D'autre part, il y a de multiples interrogations qui planent dans la phase de production : sur la mesure des contributions des différentes parties, sur la preuve tangible de l'exécution du service, sur le respect des engagements des différentes parties...
Ces diverses interrogations relatives à la structuration et au développement de la relation de service justifient donc notre intérêt pour les analyses qui portent sur les relations interfirmes.
Les différents travaux présentés ont apporté des éclairages multiples. L'article de D. E. BOWEN et G. R. JONES (1986), en mobilisant la théorie des coûts de transaction, montre que suivant l'opération de service un arrangement institutionnel particulier est préférable pour réduire les coûts de transaction, donc pour que les échanges se mettent en forme et que la production en commun soit coordonnée efficacement. Le travail de J. GADREY (1994 b) sur l'approche contractuelle de la relation de service, s'intéresse plutôt à la mise en place de contrats efficients, contrats de référence, qui précisent les contributions respectives et les résultats attendus284. L'auteur conclut cependant sur les difficultés de la mise en place de tels contrats quand on s'intéresse à des relations de service qui portent sur un service du type conseil. La spécificité de la relation de service conduit alors à la mise en place de contrats incomplets. Devant ces échecs de marché, ces transactions complexes pourraient être internalisées par les organisations. J. GADREY (1994 b) n'opte pas pour une telle solution mais complète son approche contractuelle par un approche en termes de conventions, et montre que, même si le marché est inefficient, les transactions marchandes peuvent quand même exister parce que des conventions viennent en complément des contrats : certaines vont favoriser le développement du marché, d'autres la coordination de la production en commun. Les conventions économiseraient ainsi sur les coûts de transaction et autoriseraient la mise en place de contrats "faibles". Le travail de A. ORLEAN (1994) va compléter ces approches dans la mesure où il se situe en amont de la production et apporte un éclairage sur le rôle de la confiance dans la constitution de l'ordre marchand.
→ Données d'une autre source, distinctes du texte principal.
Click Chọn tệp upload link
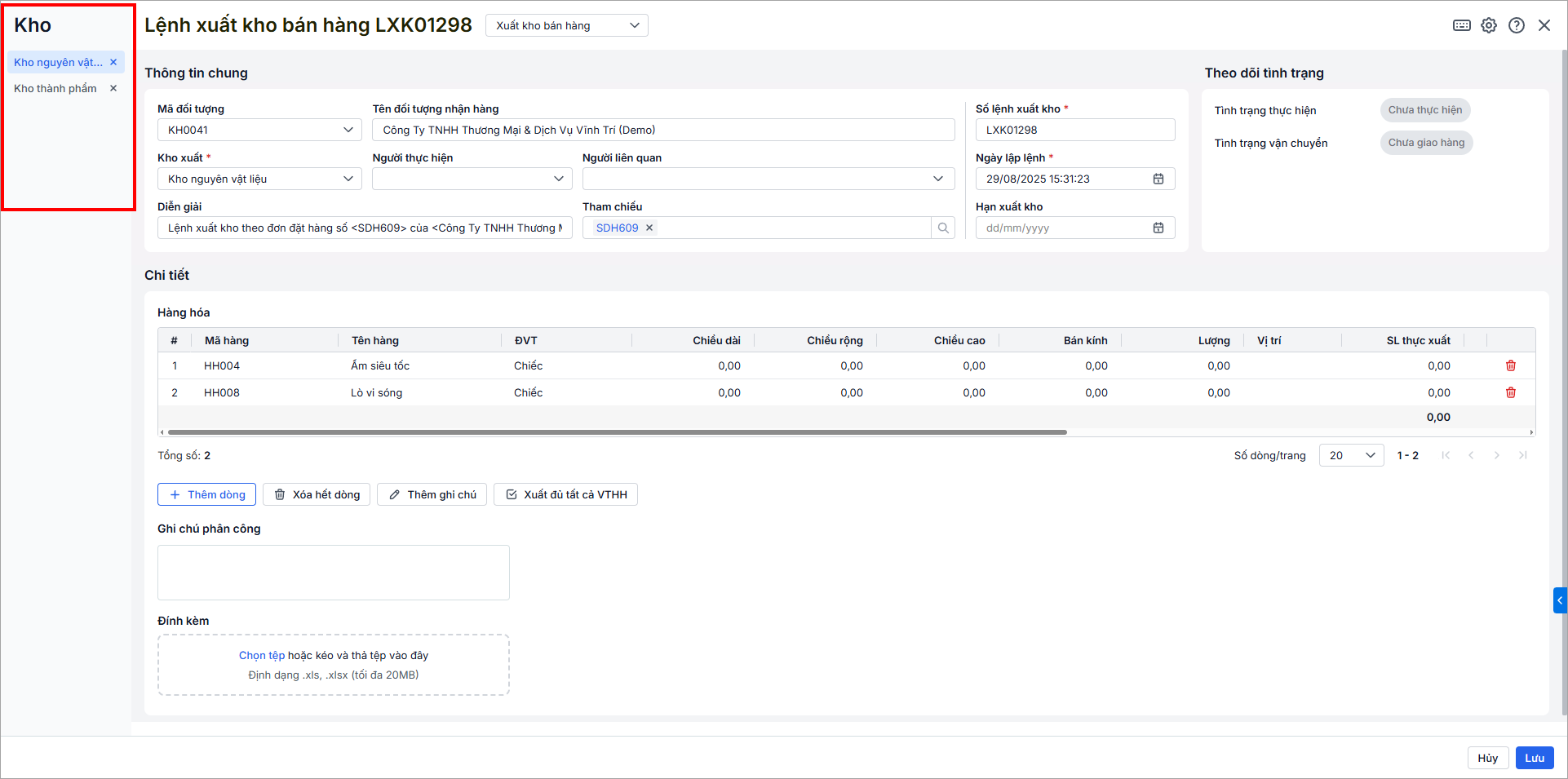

Devant les caractéristiques de la relation de service (et notamment le degré élevé d'incertitude quand il s'agit de prestation de conseil), l'intérêt de ces diverses analyses est de révéler petit à petit comment se structurent, se coordonnent et se développent les relations de service, autrement dit, comment fonctionne le marché du conseil.
Tous ces travaux amènent à considérer la relation de service comme une relation aux frontières de l'organisation (de service ou cliente). Cette relation n'est ni internalisée ni externalisée, le client travaille en collaboration avec le consultant. Les besoins ou les exigences du client entrent en quelque sorte dans le cabinet, de même que les connaissances et compétences du consultant pénètrent chez le client. On pourrait alors considérer la relation de service (client-prestataire) comme le moteur des réorganisations internes du cabinet et de l'organisation cliente.
On se dégage de la problématique marché ou hiérarchie (cf. l'article de D. E. BOWEN et G. R. JONES (1986)) pour s'interroger sur la mise en place de contrats efficients.